Asian shares slide on US rate cut.

Asian stocks sank and the dollar climbed to more than five-month highs on Tuesday as stronger-than-expected U.S. retail sales for March further reinforced expectations that the Federal Reserve is unlikely to be in a rush to cut interest rates this year.

Geopolitical tensions in the Middle East kept risk sentiment in check, lifting prices of gold and oil, while data showed China’s economy grew 5.3% in the first quarter year-on-year, easily beating analysts’ expectations.

While the GDP data from China was a welcome sign for policymakers, a raft of March indicators released, including property investment, retail sales and industrial output showed that demand remains weak, weighing on investor sentiment.

Yeap Jun Rong, market strategist at IG in Singapore, said markets could still have some reservations, given that areas of weakness persist. “This may inject some uncertainty as to whether the growth momentum can be followed through, as recovery is still very much uneven.”

 

Oil prices rise on Middle East tensions.

Oil prices rose on Tuesday after data showed China’s economy grew faster than expected, while heightened tensions in the Middle East also kept markets on edge after Israel said it would respond to Iran’s weekend missile and drone attack.

Brent futures for June delivery rose 20 cents, or 0.2%, to $90.30 a barrel by 0757 GMT. U.S. crude futures for May delivery rose 21 cents, or 0.3%, to $85.62 a barrel.

Earlier in the day oil prices had risen nearly 1% following the release of official data from China showing gross domestic product in the world’s biggest oil importer grew 5.3% in the first quarter, year-on-year, comfortably beating analysts’ expectations.

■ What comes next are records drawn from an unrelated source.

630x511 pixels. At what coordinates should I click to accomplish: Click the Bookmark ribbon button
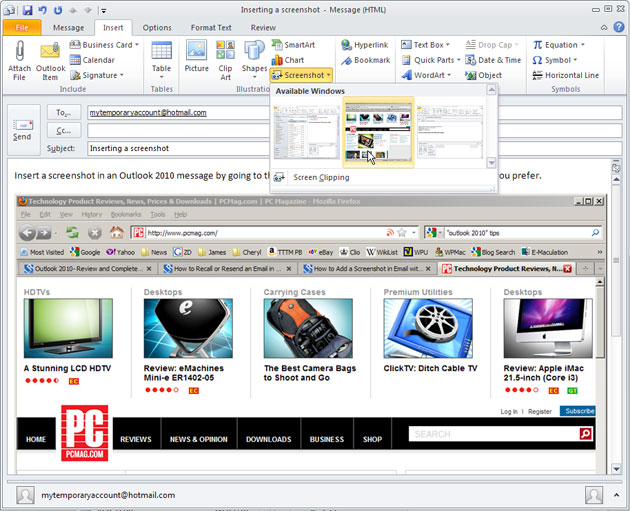pyautogui.click(x=365, y=60)
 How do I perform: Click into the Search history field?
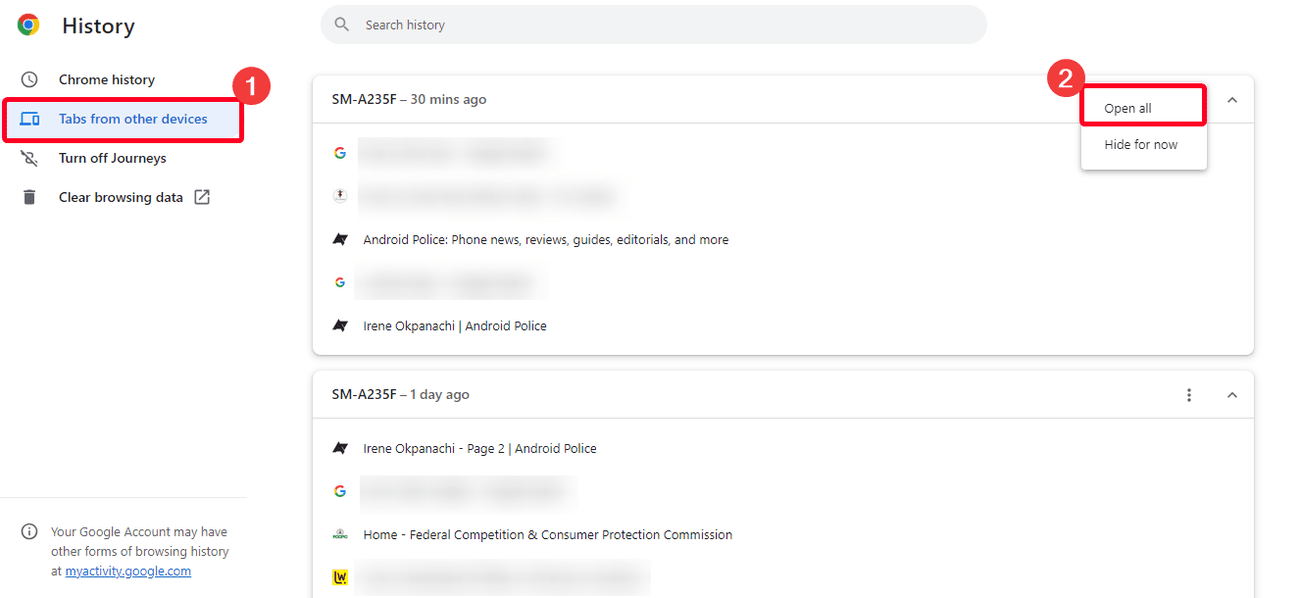[660, 25]
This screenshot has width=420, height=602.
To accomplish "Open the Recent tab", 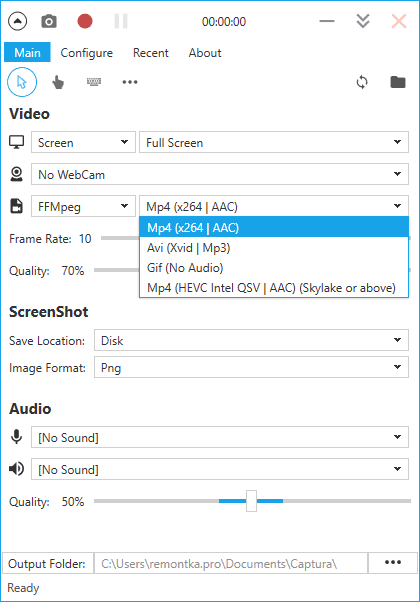I will coord(150,53).
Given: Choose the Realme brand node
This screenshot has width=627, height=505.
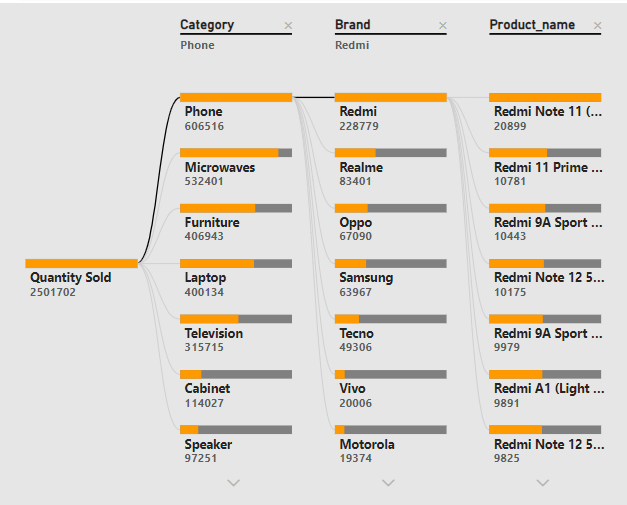Looking at the screenshot, I should [391, 168].
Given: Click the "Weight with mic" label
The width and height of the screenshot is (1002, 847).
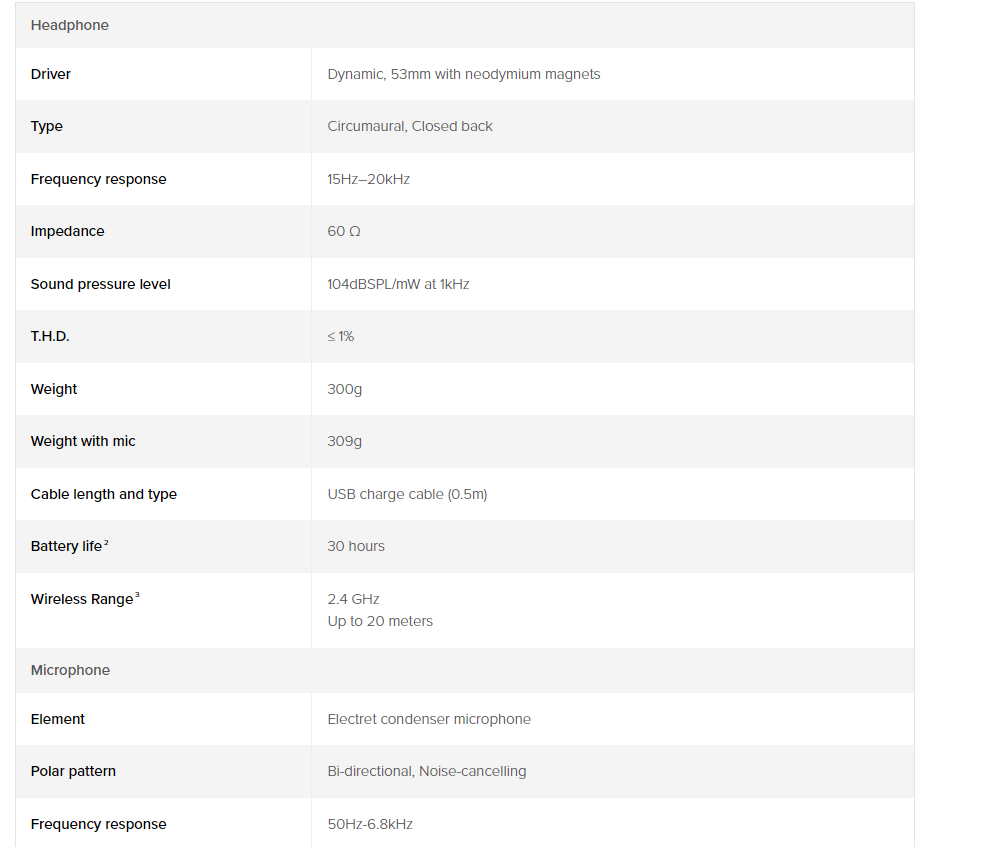Looking at the screenshot, I should click(x=83, y=441).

However, both benchmarks pared some gains as a raft of other Chinese indicators including real estate investment, retail sales and industrial output showed demand remained weak in the face of a protracted property crisis.

Oil prices soared last week to the highest levels since October, but fell on Monday after Iran’s weekend attack on Israel proved to be less damaging than anticipated, easing concerns of a quickly intensifying conflict that could displace crude barrels.

 

Gold prices rise to near $2,400.

Gold prices rose in Asian trade, sitting close to record highs as safe haven demand remained underpinned by concerns over worsening geopolitical tensions between Iran and Israel.

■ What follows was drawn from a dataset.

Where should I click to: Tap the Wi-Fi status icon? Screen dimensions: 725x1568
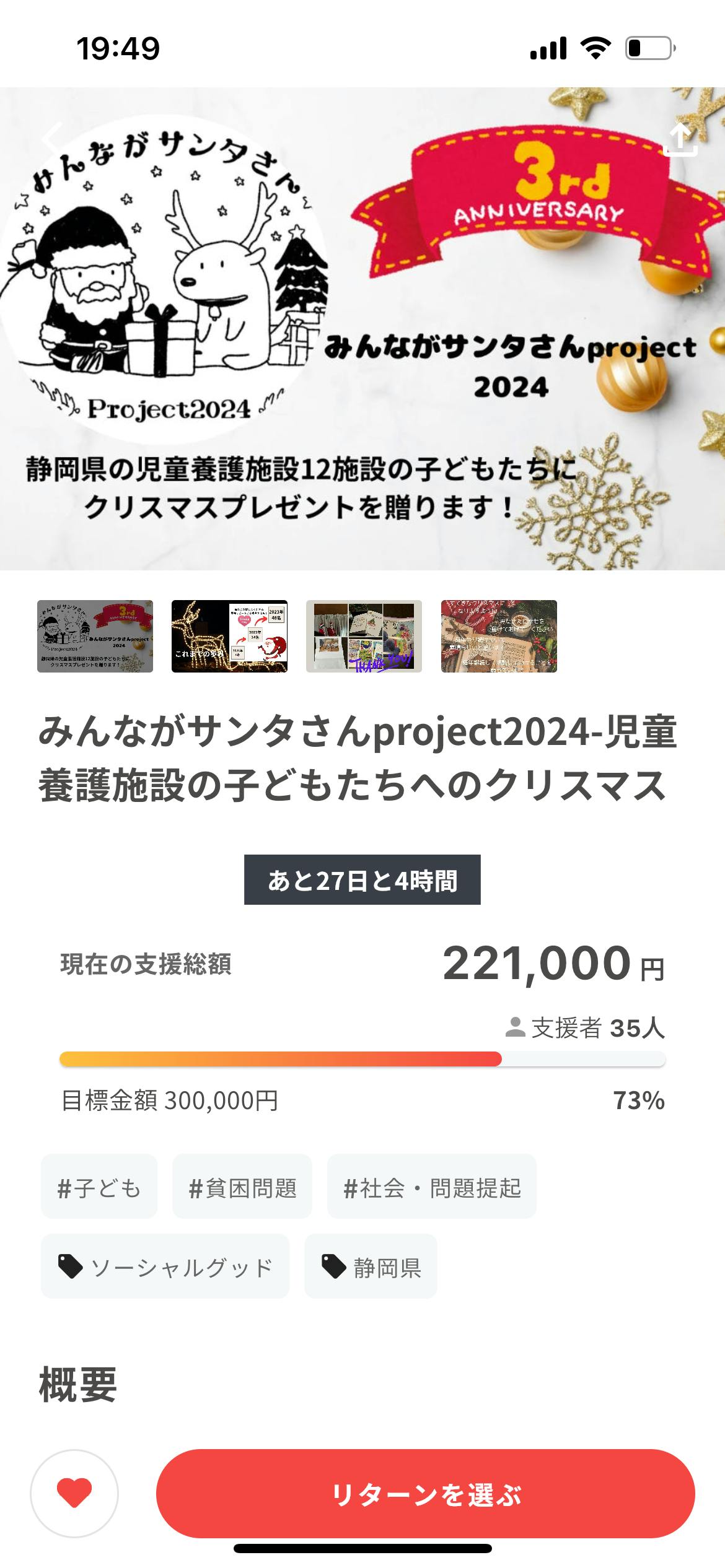[x=595, y=48]
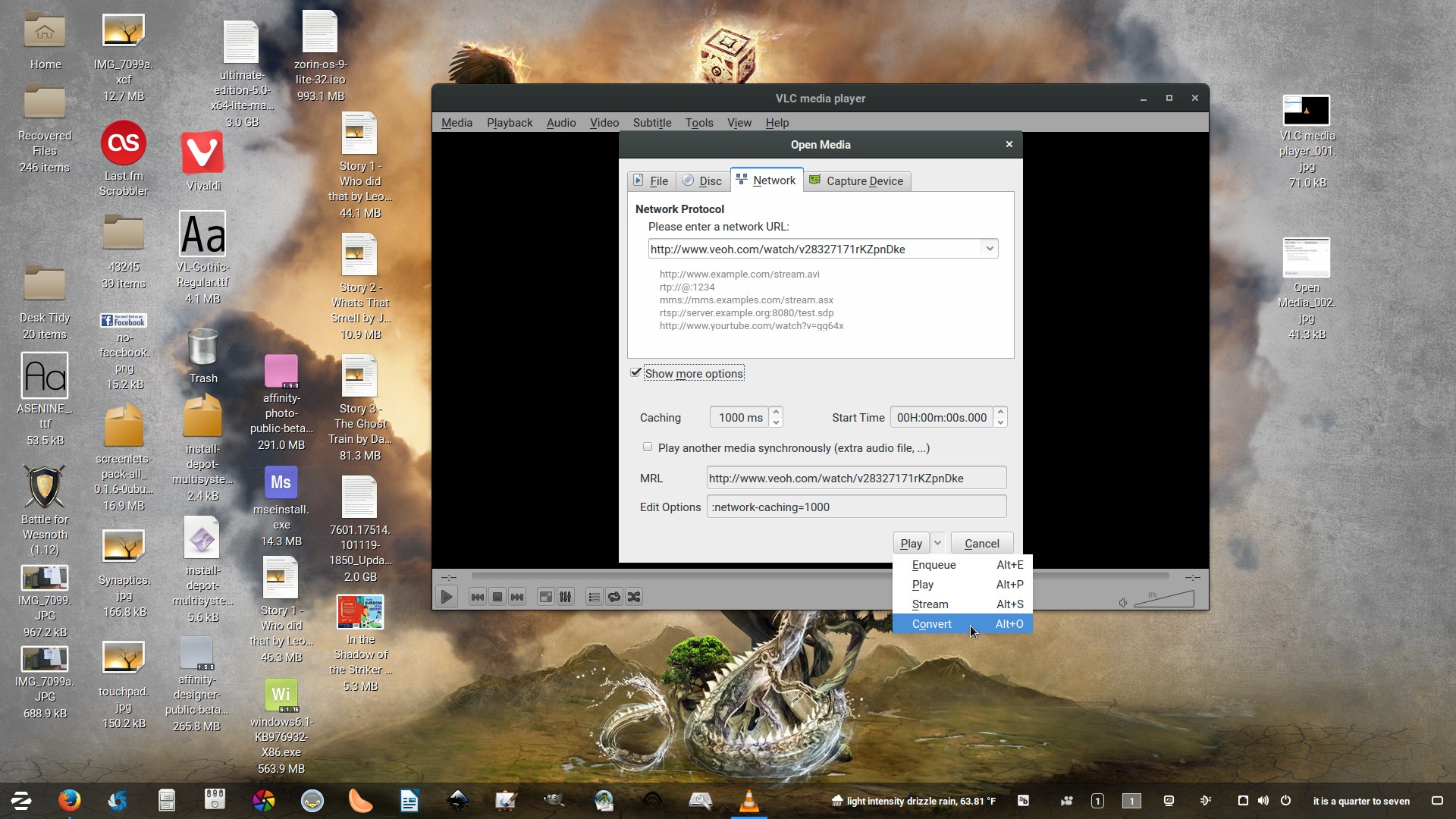
Task: Toggle shuffle random icon
Action: [x=634, y=597]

But a spike in the dollar limited bigger gains in the yellow metal, as growing expectations of higher-for-longer U.S. interest rates pushed up Treasury yields.

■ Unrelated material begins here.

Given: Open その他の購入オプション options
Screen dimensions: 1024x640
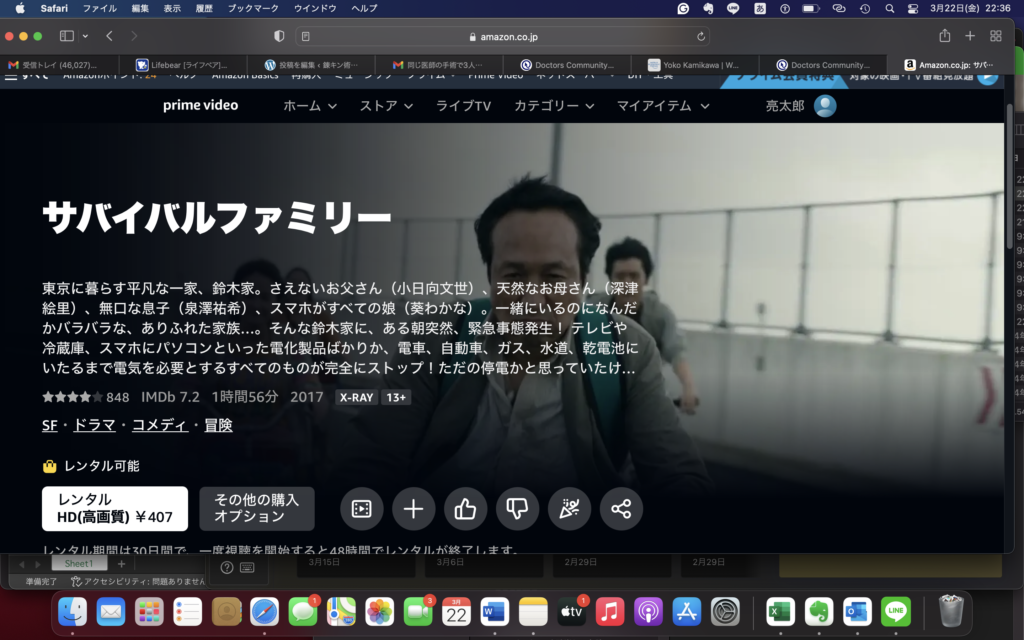Looking at the screenshot, I should (x=257, y=509).
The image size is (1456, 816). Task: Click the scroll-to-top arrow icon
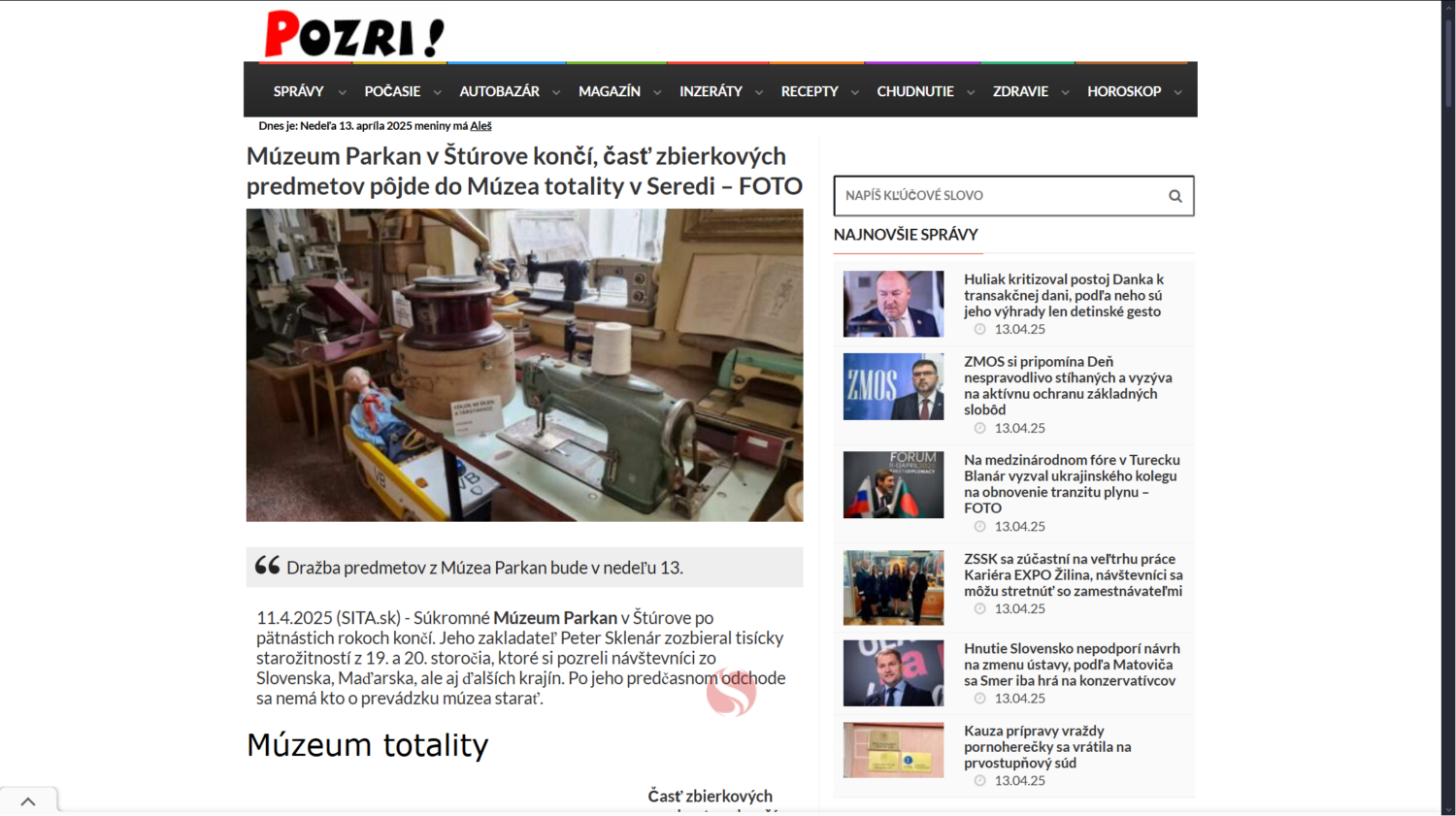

Still, the yellow metal was sitting on stellar gains over the past two weeks, buoyed chiefly by increased safe haven demand.

Spot gold rose 0.1% to $2,385.35 an ounce, while gold futures expiring in June rose 0.7% to a record high of $2,401.50 an ounce by 00:17 ET (04:17 GMT). Spot gold had hit a record high of $2,431.53 an ounce on Friday, shortly before Iran launched a drone and missile strike on Israel.